A NEW shopping precinct would be created around Wantage’s civic hall under a new residents’ town plan.

Under the plan, Wantage Sorting Office would be converted into three-storey buildings around a courtyard with ground floor shops and flats above.

Moving south, the regeneration would cross Church Street and enter a new street named Beacon Lane on what is now the road leading up to The Beacon.

This avenue would be lined by three-storey developments with ground floor shops and other leisure uses with more flats above.

Beacon Lane would end in a “small, sunny square” wrapped around the entrance to The Beacon with 2,280 sq m of ground floor shops and restaurants and 72 flats above.

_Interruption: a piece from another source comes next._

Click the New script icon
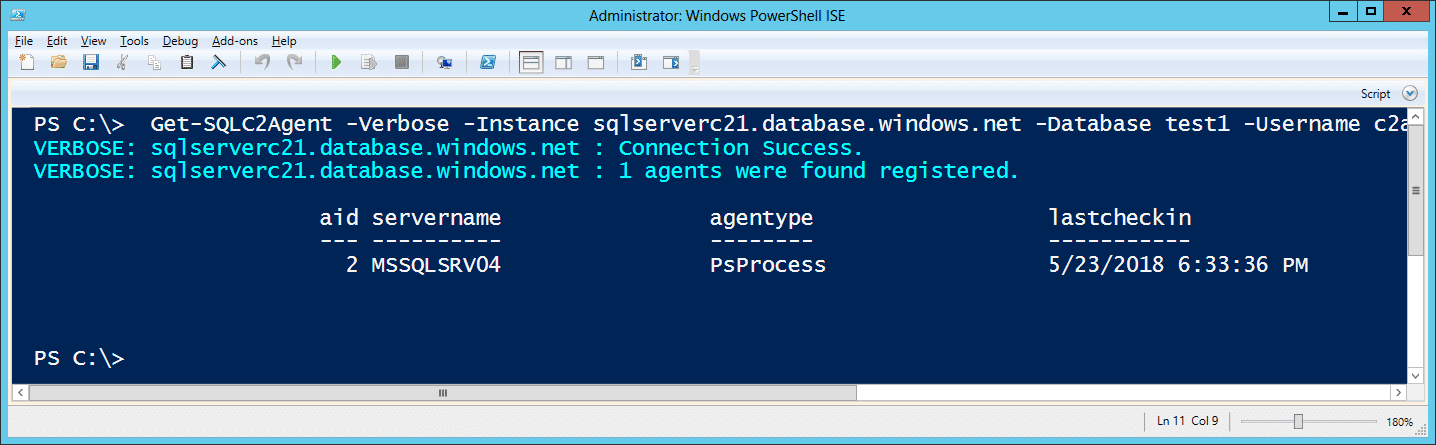 [27, 63]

If the plan passes a town-wide referendum and is approved by government, it will help fast-track the sort of development it proposes, and hinder alternative propositions.

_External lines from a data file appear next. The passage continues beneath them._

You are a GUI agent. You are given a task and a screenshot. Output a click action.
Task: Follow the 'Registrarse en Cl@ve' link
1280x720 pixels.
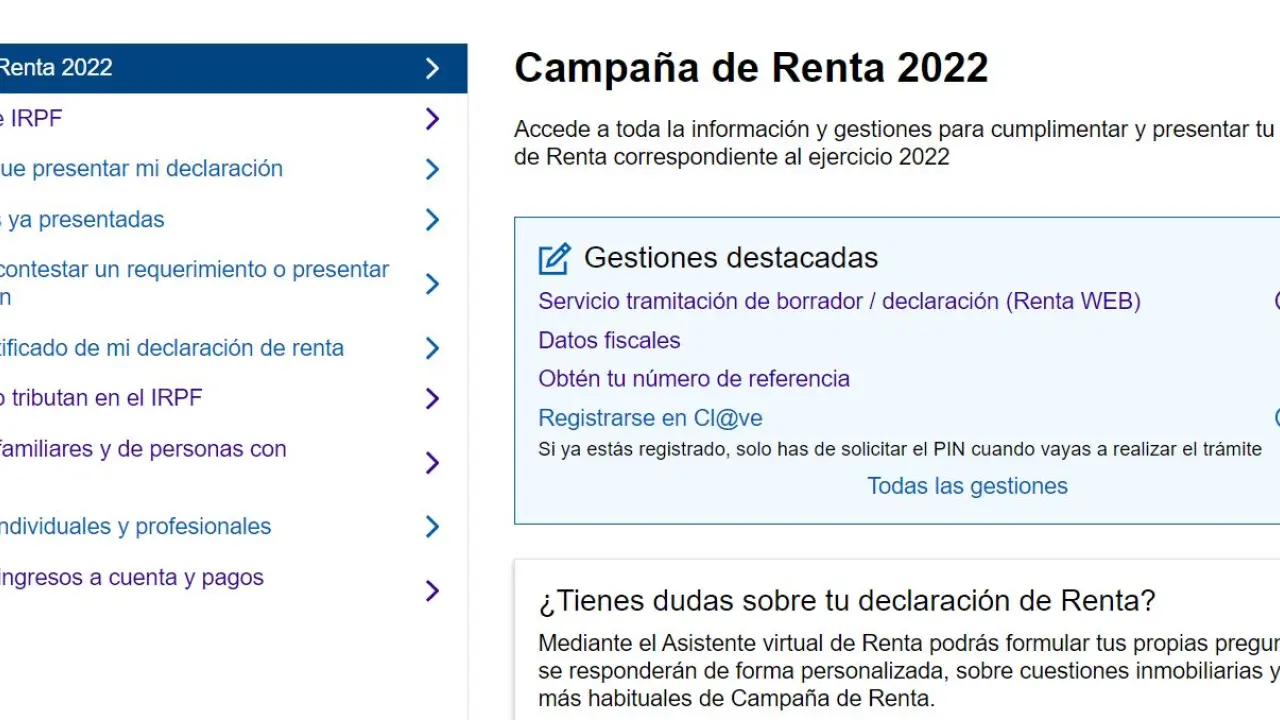[x=650, y=418]
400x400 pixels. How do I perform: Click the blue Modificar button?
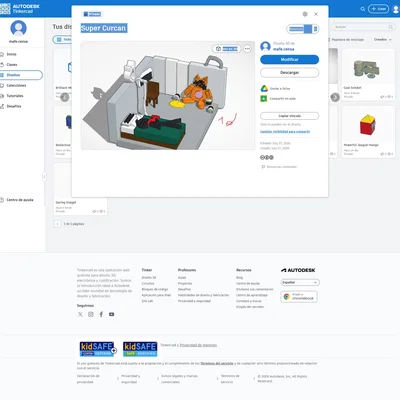tap(289, 59)
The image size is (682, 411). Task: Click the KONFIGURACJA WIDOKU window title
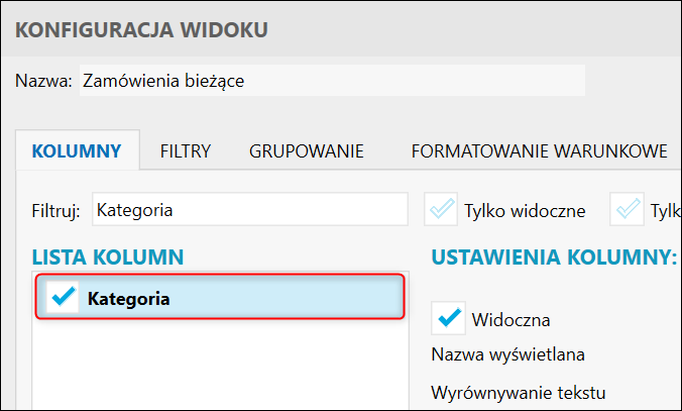[141, 30]
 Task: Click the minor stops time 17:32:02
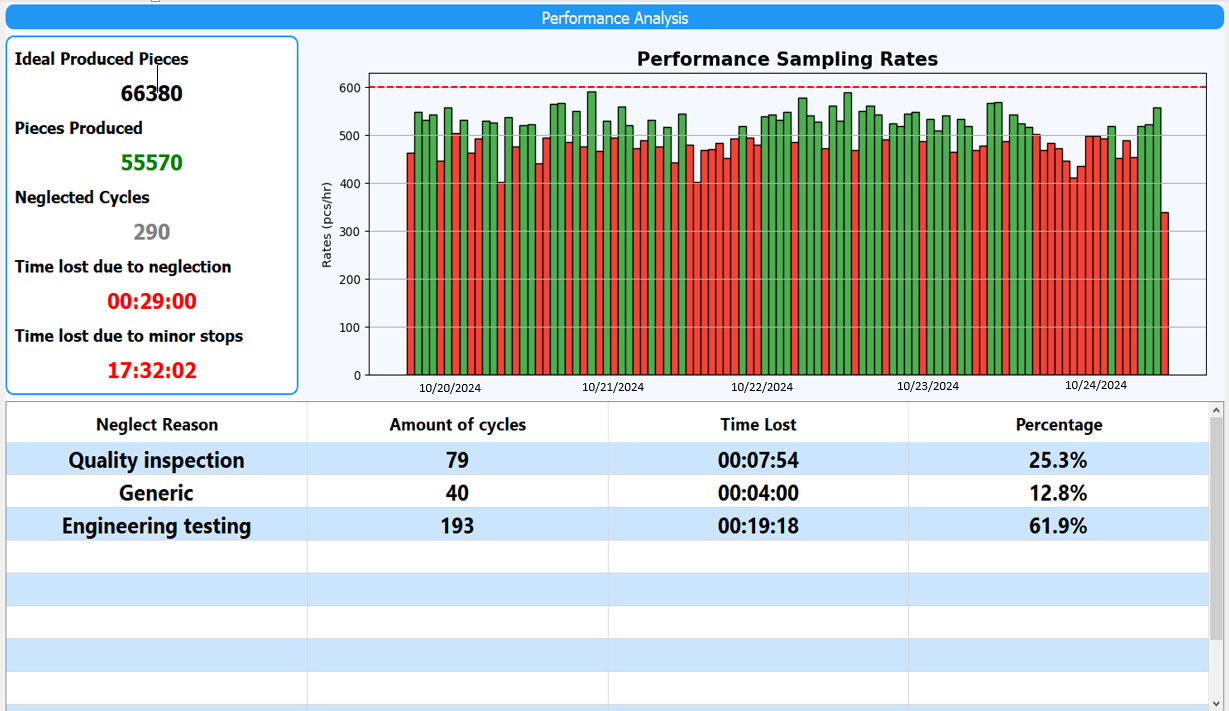(152, 371)
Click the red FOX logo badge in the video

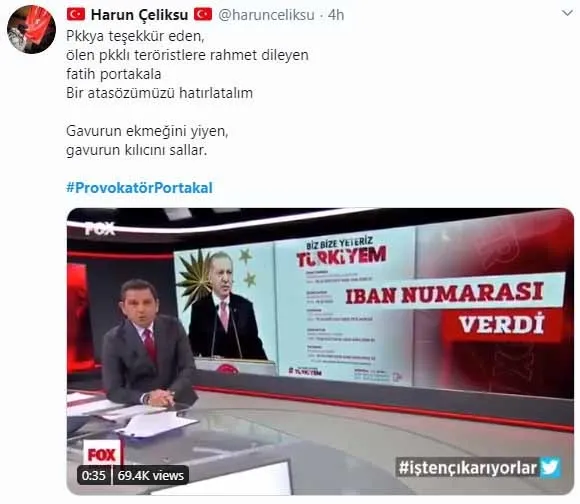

For example, Royal Mail has not been consulted about the proposal to convert its sorting office into a shopping area, but if the plan is adopted it could act as a prior approval for such a scheme, which could make it easier for Royal Mail to get planning permission to sell the site.

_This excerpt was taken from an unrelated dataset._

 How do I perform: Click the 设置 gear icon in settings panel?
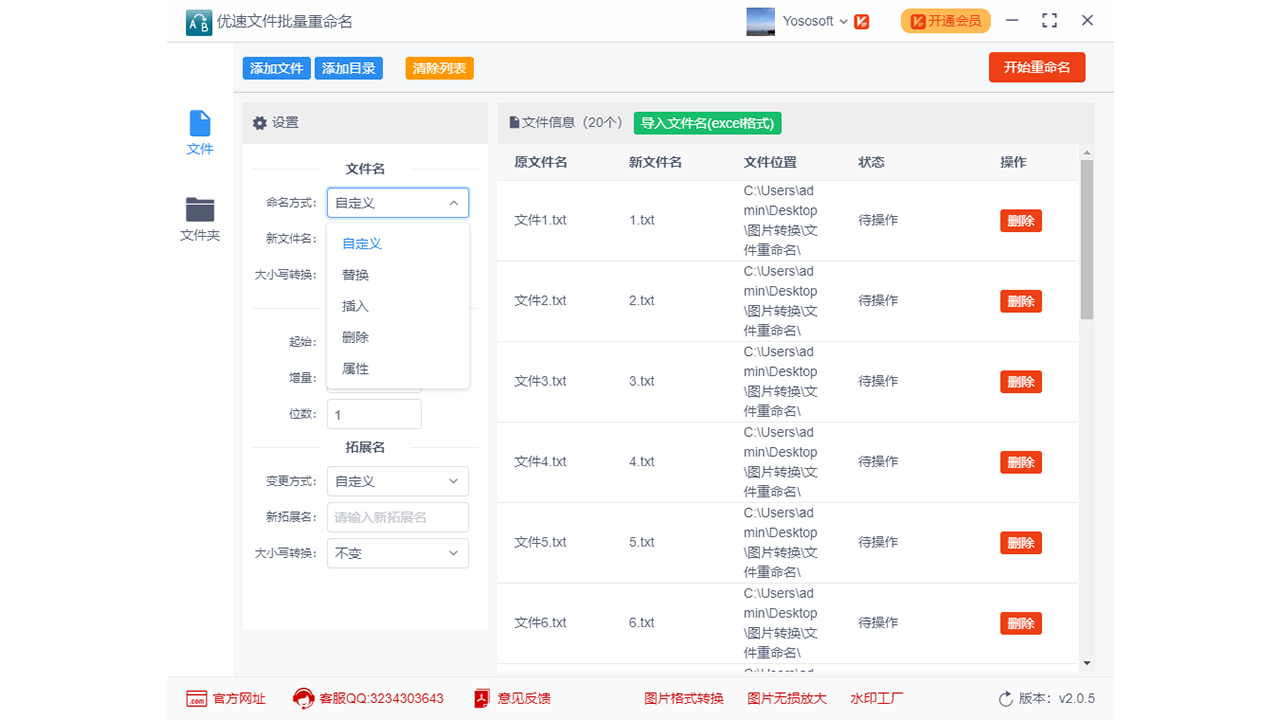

Leaflets about the draft plan are being delivered to every home in the OX12 postcode, and Wantage’s 11,000 residents are being asked for their feedback. Steering group chairwoman Julie Mabberley urged people to join in the consultation.

She said: “We cannot finalise the policies in the plan without residents telling us what is really important to them.”

The plan can only be adopted if over 50 per cent of people vote for it in a referendum next year.

Vale of White Horse District Council’s Retail and Town Centre Study of October 2014 said Wantage would need to find an extra 4,200 sq m of retail floorspace by 2031.

The steering group originally looked at expanding the town centre onto King’s Wharf around Sainsbury’s or the Broadway Motors site at the bottom of Wallingford Street.

But separate plans to develop King’s Wharf were revealed last month and Broadway owner John Smith has said he would never sell his site.

Ms Mabberley warned that the biggest obstacle to extending the town centre was a plan to turn the old police station in Church Street into retirement homes.